The stimulus bill’s cost will be $168 billion over two years, according to estimates from the congressional Joint Tax Committee. Of that, $116.7 billion is for benefits aimed at individuals, through rebates of up to $600 per taxpayer and $1,200 for married couples, plus $300 per child for taxpayers with children.

The rebates could apply to engineering and construction firms that are partnerships or S corporations, though rebates will start to phase out for individuals who earn more than $75,000 or couples earning more than $150,000.

The Association of Equipment Manufacturers and other groups support the expanded breaks for capital goods purchases.

But Ken Simonson, Associated General Contractors’ chief economist, says that over all, “I would expect very modest impact to construction from this package.” Simonson says that the increase in Section 179 benefits will be “helpful, if a company has the demand to make equipment purchase worthwhile.

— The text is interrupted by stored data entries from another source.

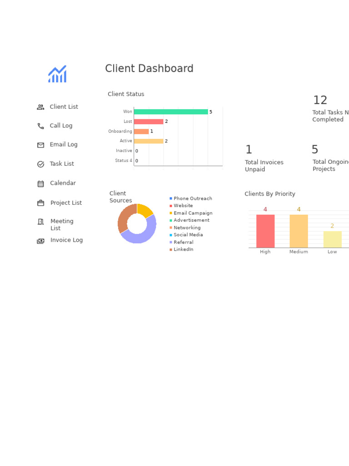The height and width of the screenshot is (466, 349).
Task: Click the phone icon beside Call Log
Action: (40, 126)
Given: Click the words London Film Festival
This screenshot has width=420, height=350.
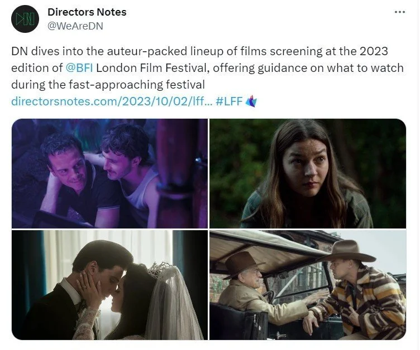Looking at the screenshot, I should pos(152,68).
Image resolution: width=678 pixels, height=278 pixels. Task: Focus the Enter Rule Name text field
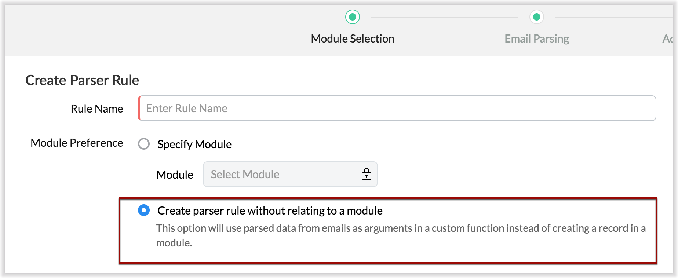(x=398, y=108)
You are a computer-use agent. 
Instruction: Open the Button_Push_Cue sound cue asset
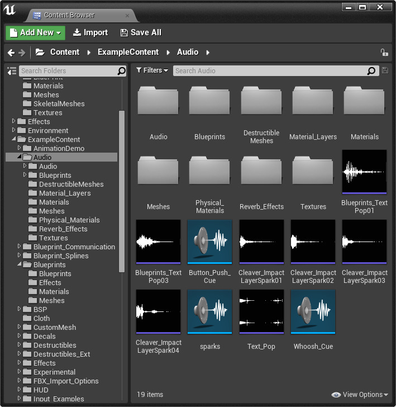point(210,242)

It’s not likely to add to that demand at the moment, however.”

He says AGC would have preferred that the legislation had included public works spending. “That in turn would have encouraged companies to go out and buy equipment and add to the nation’s productive capacity.” He does say that the writeoff provisions will “make some difference in the timing” of capital purchases, perhaps encouraging a firm to buy equipment this year that they otherwise would have purchased in 2009 or buy a bigger piece of equipment or one with additional features.

He adds, “Similarly the one-time payments to individuals are not going to change the underlying tax rates or the incentives to work or invest.”

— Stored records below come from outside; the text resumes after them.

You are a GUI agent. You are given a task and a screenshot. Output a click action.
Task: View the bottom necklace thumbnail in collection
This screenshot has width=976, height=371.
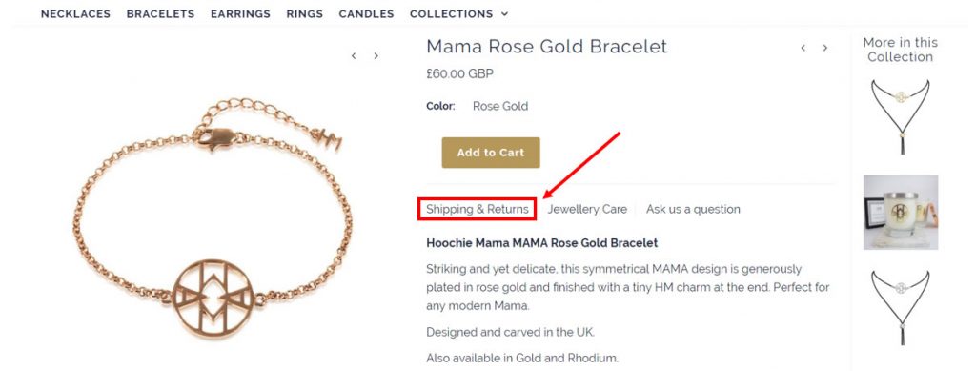pos(901,307)
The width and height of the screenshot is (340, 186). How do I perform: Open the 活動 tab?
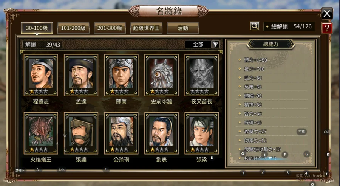coord(182,28)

The final bill is larger than a $146-billion version that the House had approved Jan. 29. But it’s smaller than a package the Senate Finance Committee had approved the following day. The committee’s version had broader rebates and a group of tax breaks aimed at energy efficiency and renewable power.

But Senate Democratic leaders on Feb. 6 came up one vote short of the 60 needed to ensure passage of the Finance Committee bill. After that cloture vote failed, the Senate then approved the basic House-passed measure, though adding a provision to provide rebates to disabled veterans and retirees who receive Social Security benefits.

Among the provisions dropped were the energy tax breaks certain energy organizations had hoped for. Kateri Callahan, president of the Alliance to Save Energy, said her group was “very disappointed” that the energy provisions were deleted. But she urged lawmakers “to quickly identify another legislative vehicle that will enable prompt enactment of a long-term extension of these incentives.”